Suriye’de krizin başladığı 2011 yılından bu yana sayısız Suriye gündemli toplantılar yapıldığını vurgulayan Hamide Yiğit şunları ekledi: “Suriye dostları’ ile başlayan, Şam haricinde her başkentin söz söylediği çok sayıda zirveler yapıldı. Sekiz defa Cenevre toplantıları gerçekleşti. Ama Suriye sahasındaki askeri pozisyonların yönünü değiştiren iki toplantı oldu; Soçi ve Astana. Soçi ile sahadaki askeri durum tamamen dönüşmeye başladı, Astana ile siyasi çözümler ele alındı. Bu iki süreç bir nevi Cenevre’nin rolünü kaptı denebilir. Soçi ve Astana süreçlerinin sahaya yansımaları ‘somut değişimler’ şeklinde görüldü. Suriye ordusunun aynı anda savaşmak zorunda kaldığı onlarca cephede süreç tersine evirildi. Şu anda savaş genel anlamda ‘tek cephe’ye indirgenmiş durumda.”

‘Türkiye Soçi’de beklentilerinin karşılığını alamayacak’

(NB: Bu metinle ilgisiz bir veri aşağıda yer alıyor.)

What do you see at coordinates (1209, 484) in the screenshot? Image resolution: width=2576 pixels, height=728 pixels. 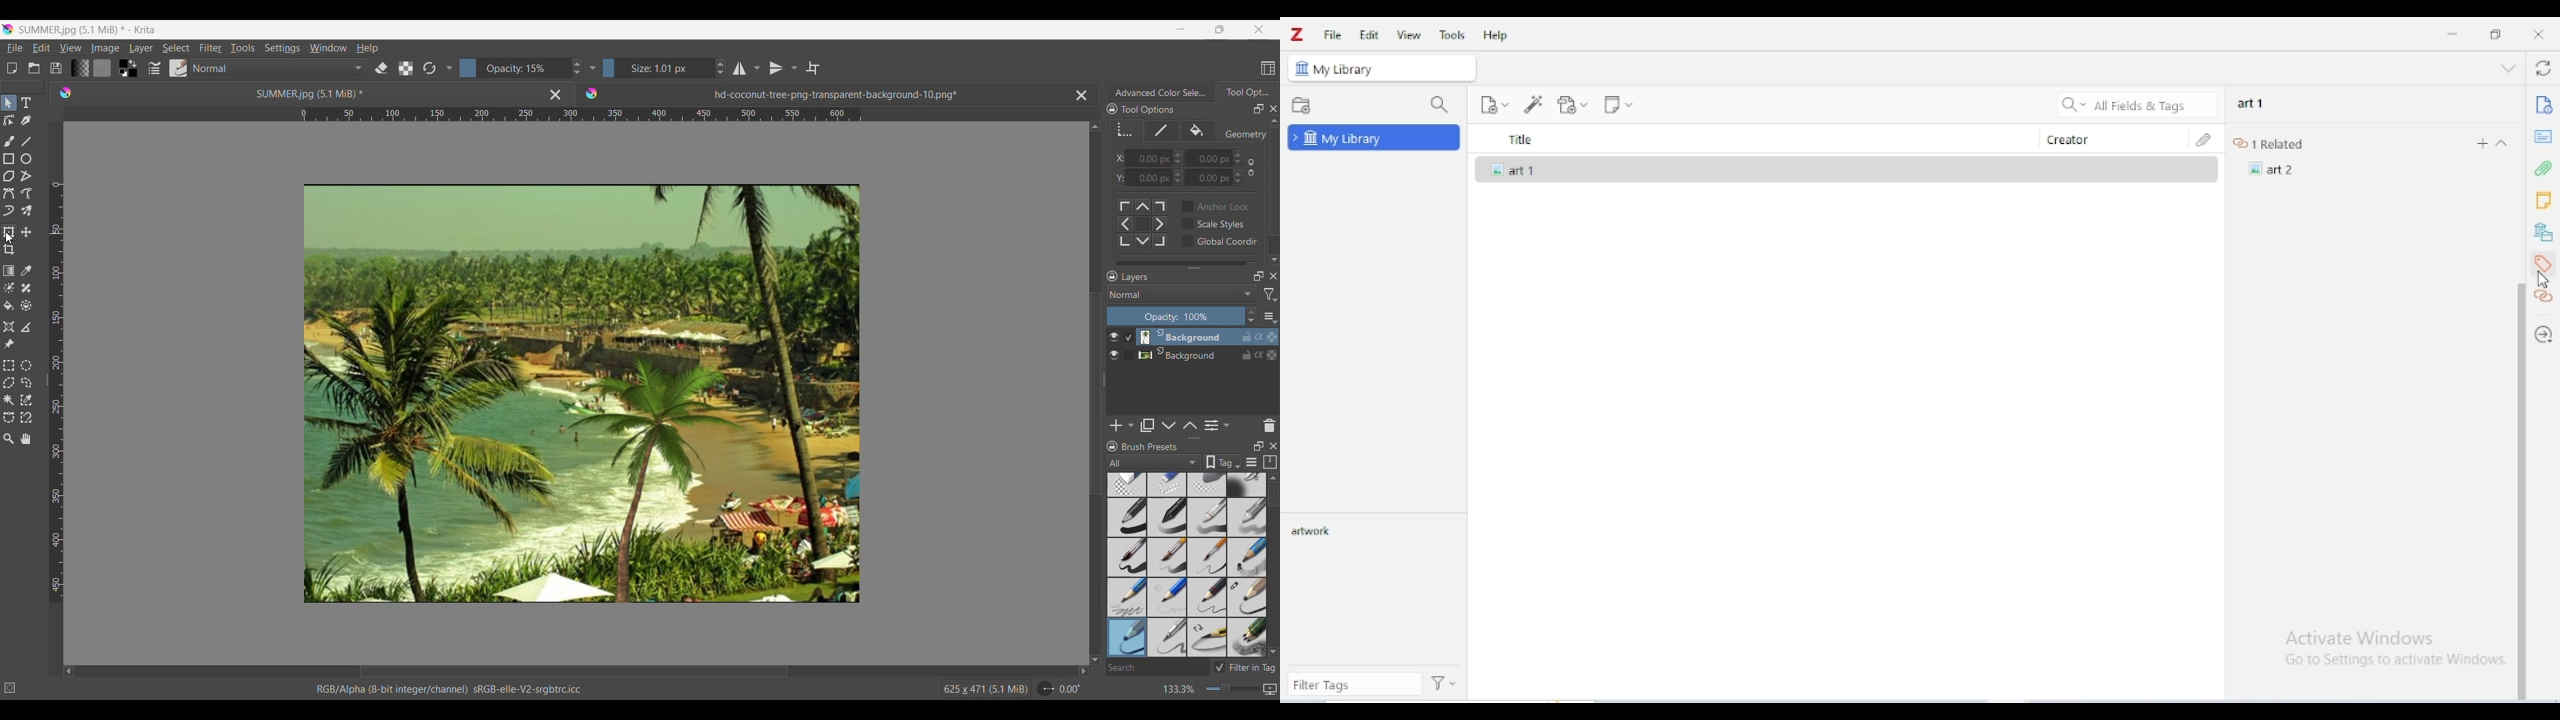 I see `Eraser soft` at bounding box center [1209, 484].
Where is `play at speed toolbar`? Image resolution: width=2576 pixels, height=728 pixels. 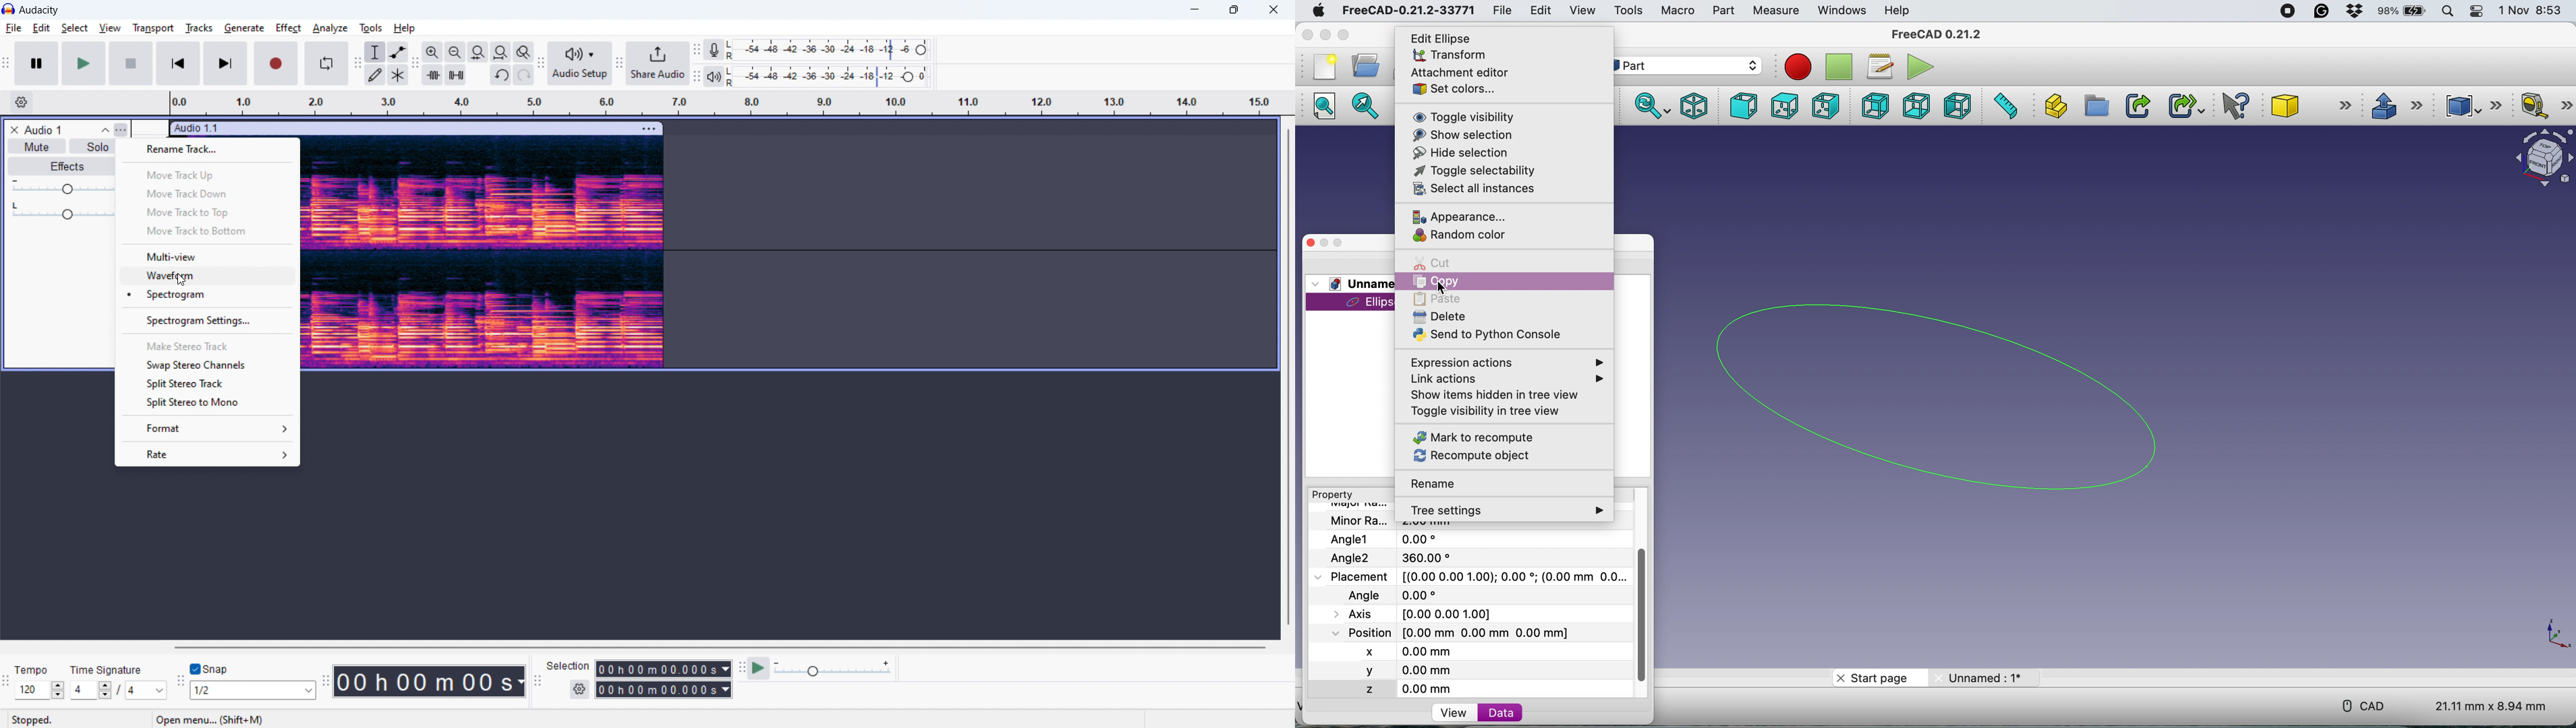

Putin’in Erdoğan’la 23 Ocak görüşmesinde birdenbire Adana Mutabakatı’nı ortaya atmasının Astana buluşmasında gündeme geleceğini aktaran Hamide Yiğit şunları belirtti: “Türkiye’nin ‘güvenli bölge’ talebine karşılık Adana Mutabakatı’nın ortaya atılmasından hangi tarafın ne anladığı ya da ne umduğu önemlidir. Trump’ın yeniden gündeme getirmesiyle umutlanan Türkiye’nin güvenli bölgeden anladığı şey, hayalini kurduğu şeydir. Türkiye, ‘güvenli’ bölgeden daha ziyade, Suriye’nin kuzey hattının bir ‘tampon bölge’ olarak tanınıp idaresinin kendisine verilmesini, ‘Suriyelileri ülkelerine geri gönderiyoruz’ diyerek buraya elinde kalan cihatçıları yerleştirmeyi hayal etmektedir. Oysa Trump bu anlamda bir şey söylemiyor. Her şey bir yana Türkiye’nin ‘güvenli bölge’ fikrinin gerçekleşme olasılığı çok düşüktür. Obama buna yanaşmadı, Trump da yanaşmaz… Türkiye hep umutlanır, hayal eder. Büyük ihtimalle 14 Şubat toplantısında Türkiye’nin bu konudaki beklentilerinin bir karşılığı olmadığı, onun yerine Adana Mutabakatı’na yoğunlaşması gerektiği söylenecektir. Bunun da anlamı şudur; ‘Suriye’nin toprak bütünlüğüne saygı çerçevesinde Şam hükümetiyle diyalog başlatma yollarını ara!”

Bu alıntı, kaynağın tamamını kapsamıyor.